OK, I took some editorial license on the line from the 1970s song by C.W. McCall about truckers bantering on their CB radios, but the spirit of the song applies to our ongoing dispute with Mexico over access to U.S. highways.
On Friday, the comment period will end in the Federal Register on a pilot program proposed by the Obama administration that would allow qualified Mexican trucks and their Mexican drivers to make long‐haul deliveries within the United States. With the exception of a brief interlude from 2007 to 2009, the U.S. has banned Mexican trucks from serving destinations within the United States.
I explain why this is bad for our economy and our reputation as a nation in an op‐ed this morning in the Washington Times and in my own comments filed with the Federal Register. As I wrote in the op‐ed:
Despite the hundreds of complaints already posted in the Federal Register, the Mexican trucking issue has never been about safety. The proposed pilot program would require Mexican trucks entering the United States to meet all federal regulations on driver qualifications, truck safety, emissions, fuel taxes, immigration and insurance.
Experience from the previous pilot program in 2007-09 demonstrated that Mexican trucks and their drivers are fully capable of complying with all U.S. safety requirements.

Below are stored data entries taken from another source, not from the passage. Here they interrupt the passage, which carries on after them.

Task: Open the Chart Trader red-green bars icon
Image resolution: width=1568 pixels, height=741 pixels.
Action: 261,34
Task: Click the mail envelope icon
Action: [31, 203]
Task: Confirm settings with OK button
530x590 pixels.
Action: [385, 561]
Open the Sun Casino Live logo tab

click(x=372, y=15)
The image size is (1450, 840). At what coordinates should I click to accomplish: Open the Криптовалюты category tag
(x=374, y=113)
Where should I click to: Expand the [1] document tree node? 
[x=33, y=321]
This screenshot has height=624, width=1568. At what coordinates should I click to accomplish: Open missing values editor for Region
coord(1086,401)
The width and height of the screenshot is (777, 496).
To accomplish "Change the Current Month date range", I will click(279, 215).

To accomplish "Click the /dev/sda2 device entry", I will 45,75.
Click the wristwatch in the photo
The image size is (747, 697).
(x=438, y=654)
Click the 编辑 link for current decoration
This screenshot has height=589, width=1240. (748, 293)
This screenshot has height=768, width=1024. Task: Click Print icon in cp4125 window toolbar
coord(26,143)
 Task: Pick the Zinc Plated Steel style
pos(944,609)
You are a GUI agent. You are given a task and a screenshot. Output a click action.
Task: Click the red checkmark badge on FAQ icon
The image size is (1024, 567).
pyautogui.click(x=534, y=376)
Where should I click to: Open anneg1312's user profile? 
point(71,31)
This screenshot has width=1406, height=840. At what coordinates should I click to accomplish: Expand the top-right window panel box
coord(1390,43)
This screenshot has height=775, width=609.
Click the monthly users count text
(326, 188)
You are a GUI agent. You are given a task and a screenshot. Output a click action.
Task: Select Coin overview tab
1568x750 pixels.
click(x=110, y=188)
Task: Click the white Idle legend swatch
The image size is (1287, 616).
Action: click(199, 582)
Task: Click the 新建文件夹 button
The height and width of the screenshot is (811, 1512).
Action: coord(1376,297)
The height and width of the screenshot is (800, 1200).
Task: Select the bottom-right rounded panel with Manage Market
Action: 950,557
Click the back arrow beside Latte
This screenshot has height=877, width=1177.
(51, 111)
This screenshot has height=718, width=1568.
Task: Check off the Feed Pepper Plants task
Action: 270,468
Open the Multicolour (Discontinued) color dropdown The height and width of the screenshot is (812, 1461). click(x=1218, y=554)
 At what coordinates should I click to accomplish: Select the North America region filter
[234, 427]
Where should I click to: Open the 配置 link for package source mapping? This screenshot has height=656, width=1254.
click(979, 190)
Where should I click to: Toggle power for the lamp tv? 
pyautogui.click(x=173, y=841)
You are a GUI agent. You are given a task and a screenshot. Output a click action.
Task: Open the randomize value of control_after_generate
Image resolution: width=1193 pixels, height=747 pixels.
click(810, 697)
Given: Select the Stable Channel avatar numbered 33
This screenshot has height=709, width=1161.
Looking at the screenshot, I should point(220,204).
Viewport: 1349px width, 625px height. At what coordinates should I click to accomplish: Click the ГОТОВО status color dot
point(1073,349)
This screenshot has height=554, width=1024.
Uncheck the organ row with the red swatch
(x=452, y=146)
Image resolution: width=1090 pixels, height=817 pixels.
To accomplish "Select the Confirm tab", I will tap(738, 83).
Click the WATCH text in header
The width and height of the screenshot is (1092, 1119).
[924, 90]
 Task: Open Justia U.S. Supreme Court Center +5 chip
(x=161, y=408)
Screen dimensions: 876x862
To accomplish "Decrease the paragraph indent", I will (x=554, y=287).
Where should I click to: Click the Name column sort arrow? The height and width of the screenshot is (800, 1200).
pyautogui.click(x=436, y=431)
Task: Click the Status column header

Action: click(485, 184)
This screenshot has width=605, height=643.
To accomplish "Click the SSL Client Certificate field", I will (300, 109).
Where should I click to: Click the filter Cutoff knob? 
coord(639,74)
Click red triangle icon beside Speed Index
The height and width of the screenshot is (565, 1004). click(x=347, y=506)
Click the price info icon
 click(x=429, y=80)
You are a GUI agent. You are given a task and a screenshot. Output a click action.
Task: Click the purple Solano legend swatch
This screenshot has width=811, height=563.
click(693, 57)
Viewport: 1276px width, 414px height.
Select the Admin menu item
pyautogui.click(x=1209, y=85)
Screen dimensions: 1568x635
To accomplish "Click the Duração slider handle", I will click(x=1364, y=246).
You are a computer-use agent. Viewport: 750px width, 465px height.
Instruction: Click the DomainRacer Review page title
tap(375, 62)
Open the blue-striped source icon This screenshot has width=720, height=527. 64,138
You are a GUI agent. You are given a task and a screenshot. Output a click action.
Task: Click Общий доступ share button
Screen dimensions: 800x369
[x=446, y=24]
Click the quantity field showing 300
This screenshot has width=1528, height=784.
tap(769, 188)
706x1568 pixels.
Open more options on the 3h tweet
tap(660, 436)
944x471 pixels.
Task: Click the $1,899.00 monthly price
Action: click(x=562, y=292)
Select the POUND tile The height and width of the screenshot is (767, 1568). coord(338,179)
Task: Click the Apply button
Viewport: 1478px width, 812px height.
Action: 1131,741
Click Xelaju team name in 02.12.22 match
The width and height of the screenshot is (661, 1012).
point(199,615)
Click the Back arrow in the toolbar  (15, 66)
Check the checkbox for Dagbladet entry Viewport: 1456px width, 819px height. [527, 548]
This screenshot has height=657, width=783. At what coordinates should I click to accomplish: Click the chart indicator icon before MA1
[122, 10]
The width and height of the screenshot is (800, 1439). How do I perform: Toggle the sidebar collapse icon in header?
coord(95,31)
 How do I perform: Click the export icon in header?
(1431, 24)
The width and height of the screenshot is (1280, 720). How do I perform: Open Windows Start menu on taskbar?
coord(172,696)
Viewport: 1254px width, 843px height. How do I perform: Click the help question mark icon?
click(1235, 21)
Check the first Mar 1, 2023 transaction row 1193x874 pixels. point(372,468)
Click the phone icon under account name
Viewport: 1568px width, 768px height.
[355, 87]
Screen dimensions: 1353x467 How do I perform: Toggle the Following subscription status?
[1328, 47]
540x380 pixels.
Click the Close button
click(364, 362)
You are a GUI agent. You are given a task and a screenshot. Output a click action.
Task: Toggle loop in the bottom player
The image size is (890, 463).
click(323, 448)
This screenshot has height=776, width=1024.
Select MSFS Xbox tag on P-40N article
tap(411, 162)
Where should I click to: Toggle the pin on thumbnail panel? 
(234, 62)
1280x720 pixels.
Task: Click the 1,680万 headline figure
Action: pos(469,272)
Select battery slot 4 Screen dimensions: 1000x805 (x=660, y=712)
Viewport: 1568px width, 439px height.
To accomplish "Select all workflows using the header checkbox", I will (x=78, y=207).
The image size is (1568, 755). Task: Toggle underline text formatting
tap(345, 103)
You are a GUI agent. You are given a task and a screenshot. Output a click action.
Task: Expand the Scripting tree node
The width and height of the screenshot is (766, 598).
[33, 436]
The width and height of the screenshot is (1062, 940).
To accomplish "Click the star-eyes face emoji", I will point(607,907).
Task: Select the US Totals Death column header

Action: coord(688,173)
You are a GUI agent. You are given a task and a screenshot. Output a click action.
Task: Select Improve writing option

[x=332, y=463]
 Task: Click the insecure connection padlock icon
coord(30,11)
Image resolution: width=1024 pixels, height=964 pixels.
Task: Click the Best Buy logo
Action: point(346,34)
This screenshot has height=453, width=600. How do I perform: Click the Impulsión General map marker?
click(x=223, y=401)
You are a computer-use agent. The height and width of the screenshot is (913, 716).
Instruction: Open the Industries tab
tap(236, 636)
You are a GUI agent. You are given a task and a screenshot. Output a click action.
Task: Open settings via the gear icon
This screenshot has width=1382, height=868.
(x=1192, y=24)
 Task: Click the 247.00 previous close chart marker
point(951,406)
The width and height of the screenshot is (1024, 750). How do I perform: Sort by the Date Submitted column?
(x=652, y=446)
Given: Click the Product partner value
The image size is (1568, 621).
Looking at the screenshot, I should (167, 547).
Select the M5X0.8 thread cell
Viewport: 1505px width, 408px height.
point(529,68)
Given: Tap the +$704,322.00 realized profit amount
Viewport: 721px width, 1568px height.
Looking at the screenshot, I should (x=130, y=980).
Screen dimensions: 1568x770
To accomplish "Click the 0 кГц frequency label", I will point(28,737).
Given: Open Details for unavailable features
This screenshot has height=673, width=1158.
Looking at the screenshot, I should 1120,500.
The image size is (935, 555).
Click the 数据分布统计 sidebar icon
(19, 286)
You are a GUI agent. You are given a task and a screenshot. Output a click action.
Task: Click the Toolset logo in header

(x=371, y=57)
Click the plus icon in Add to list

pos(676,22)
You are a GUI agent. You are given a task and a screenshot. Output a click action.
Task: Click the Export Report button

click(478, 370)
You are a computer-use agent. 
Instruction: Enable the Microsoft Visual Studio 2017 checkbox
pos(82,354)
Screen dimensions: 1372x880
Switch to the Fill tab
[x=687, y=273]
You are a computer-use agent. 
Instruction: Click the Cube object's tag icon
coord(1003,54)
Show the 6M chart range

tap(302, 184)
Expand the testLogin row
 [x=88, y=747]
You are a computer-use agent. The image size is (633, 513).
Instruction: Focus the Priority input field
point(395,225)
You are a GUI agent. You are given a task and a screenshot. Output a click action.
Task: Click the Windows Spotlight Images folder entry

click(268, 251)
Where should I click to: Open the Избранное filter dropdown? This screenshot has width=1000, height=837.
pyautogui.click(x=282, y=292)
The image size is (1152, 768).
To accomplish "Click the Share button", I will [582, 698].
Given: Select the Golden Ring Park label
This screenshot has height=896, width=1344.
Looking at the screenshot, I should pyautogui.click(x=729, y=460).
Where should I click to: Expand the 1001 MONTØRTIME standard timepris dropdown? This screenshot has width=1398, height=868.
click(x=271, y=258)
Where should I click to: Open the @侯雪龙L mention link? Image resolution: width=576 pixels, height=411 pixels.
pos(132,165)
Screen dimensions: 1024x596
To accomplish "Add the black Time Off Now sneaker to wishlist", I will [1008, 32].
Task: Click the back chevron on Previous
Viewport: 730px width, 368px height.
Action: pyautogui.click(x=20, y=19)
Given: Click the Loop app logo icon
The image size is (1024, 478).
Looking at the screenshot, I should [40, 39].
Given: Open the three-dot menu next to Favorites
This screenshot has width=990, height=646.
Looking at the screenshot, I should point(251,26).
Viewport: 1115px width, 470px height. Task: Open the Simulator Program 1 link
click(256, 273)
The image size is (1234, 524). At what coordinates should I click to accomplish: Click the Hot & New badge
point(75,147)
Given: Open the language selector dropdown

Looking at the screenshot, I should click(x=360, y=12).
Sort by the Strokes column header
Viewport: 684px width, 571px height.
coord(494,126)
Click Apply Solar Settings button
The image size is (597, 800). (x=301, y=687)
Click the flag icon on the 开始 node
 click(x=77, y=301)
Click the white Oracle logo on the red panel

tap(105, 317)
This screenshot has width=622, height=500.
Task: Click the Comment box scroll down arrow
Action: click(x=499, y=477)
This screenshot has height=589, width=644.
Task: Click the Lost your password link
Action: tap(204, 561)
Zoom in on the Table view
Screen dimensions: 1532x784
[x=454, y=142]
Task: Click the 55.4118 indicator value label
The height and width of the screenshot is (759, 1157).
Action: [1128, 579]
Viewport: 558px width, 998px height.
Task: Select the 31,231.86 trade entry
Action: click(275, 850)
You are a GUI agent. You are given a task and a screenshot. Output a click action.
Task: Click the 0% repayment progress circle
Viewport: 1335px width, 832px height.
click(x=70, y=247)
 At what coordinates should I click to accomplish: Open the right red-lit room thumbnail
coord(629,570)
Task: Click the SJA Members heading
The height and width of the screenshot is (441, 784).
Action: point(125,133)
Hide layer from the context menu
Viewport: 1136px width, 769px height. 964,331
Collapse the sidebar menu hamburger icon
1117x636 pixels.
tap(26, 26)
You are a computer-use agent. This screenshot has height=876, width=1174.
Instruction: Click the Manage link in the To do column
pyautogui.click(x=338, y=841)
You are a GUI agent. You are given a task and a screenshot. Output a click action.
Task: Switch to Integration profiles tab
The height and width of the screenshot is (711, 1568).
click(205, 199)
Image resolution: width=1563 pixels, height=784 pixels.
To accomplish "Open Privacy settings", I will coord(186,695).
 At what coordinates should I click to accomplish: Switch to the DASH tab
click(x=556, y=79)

An August 2009 report from the Department of Transportation’s Inspector General found that only 1.2 percent of Mexican drivers that were inspected were placed out of service for violations, compared with nearly 7 percent of U.S. drivers who were inspected. In February 2010, the Congressional Research Service reported that recent data provided by the Federal Motor Carrier Safety Administration found that “Mexican trucks are as safe as U.S. trucks and that the drivers are generally safer than U.S. drivers.” What the Teamsters and their congressional allies really object to is that these trucks will be driven by Mexicans.
The Obama administration deserves credit for its effort to end this dispute in the face of pressure from its union base. The sooner we allow more freedom and competition in the cross‐border trucking sector, the better.